It means families having only handfuls of minutes to flee for their lives, from an area that might be hit immediately to one that might be hit later. Hundreds of thousands have done so repeatedly since the war began.

Gaza was one of the most overcrowded places on earth before the war. Israel’s plan is to force as many Gazans as possible into a tiny area in the south, near the ruins of the town of Rafah, which has been almost entirely destroyed.

Before that happens, the UN humanitarian office estimates that 70% of Gaza is already effectively off limits to Palestinians. Israel’s plan is toleave them in an even smaller area.

The UN and leading aid groups reject Israeli claims that Hamas steals and controls food that comes into Gaza. They have refused to cooperate with a scheme proposed by Israel and the US that would use private security firms, protected by Israeli troops, to distribute basic rations.

Far from Gaza, in London, I talked to Philippe Lazzarini, the commissioner-general of Unrwa, the UN agency that supports Palestinian refugees.

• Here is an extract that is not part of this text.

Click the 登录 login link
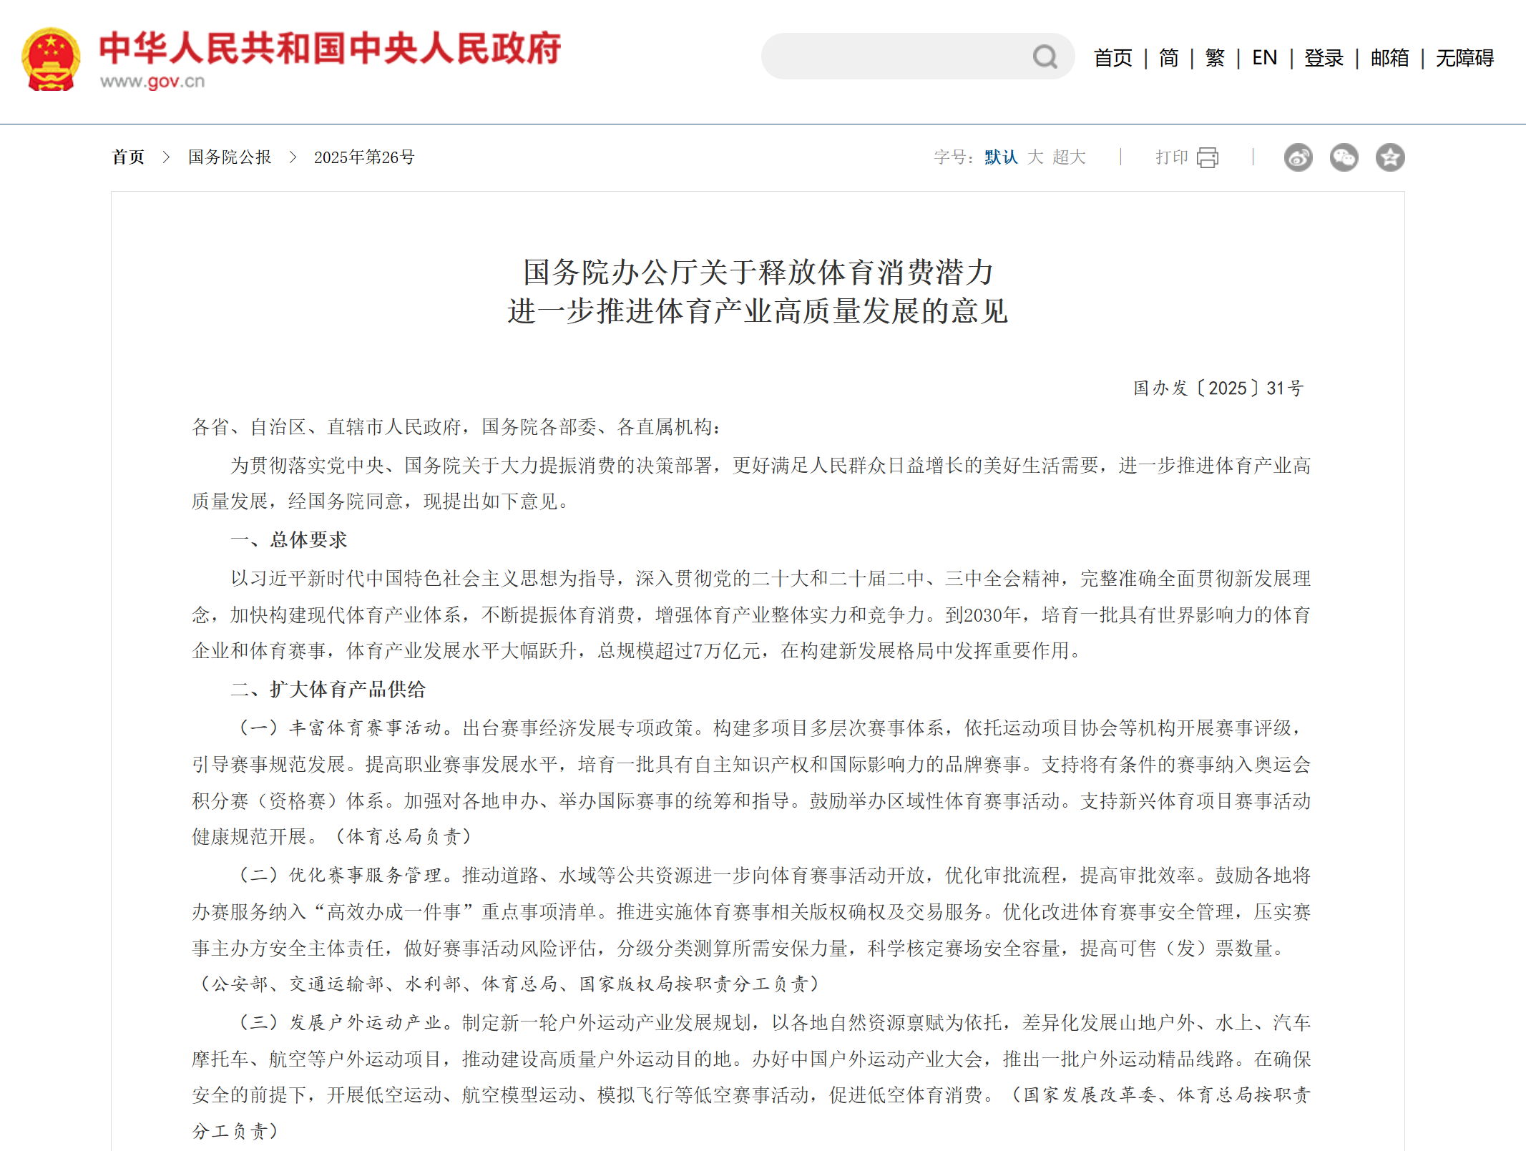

He told me that he was running out of words “to describe the misery and the tragedy affecting the people in Gaza. They have been now more than two months without any aid”.

Starvation is spreading, people are exhausted, people are hungry… we can expect that in the coming weeks if no aid is coming in, that people will not die because of the bombardment, but they will die because of the lack of food. This is the weaponisation of humanitarian aid.

If words are not enough, look at the most authoritative data-driven assessment of famine and food emergencies in the regular reports issued by Integrated Food Security Phase Classification, or IPC. It is a joint venture by UN agencies, aid groups and governments that measures whether a famine is happening.

The latest IPC update says Gaza is close to famine. But it says that the entire population, more than two million people, almost half of whom are children, is experiencing acute food insecurity. In plain English, that means they are being starved by Israel’s blockade.

The allegation that the total denial of food to Gazan civilians is more evidence of an Israeli genocide against Palestinians has outraged Benjamin Netanyahu, his government and many Israeli citizens.

It produced rare political unity in Israel. The leader of the opposition Yair Lapid, normally a stern critic of Netanyahu, condemned “a moral collapse and a moral disaster” at the ICJ.

Genocide is defined as the destruction, in whole or in part, of a national, ethnic, racial, or religious group. The International Criminal Court (ICC), a separate body, has issued arrest warrants for Netanyahu and his former defence minister on war crimes charges, which they reject. The three Hamas leaders who were also the subject of ICC warrants have all been killed by Israel.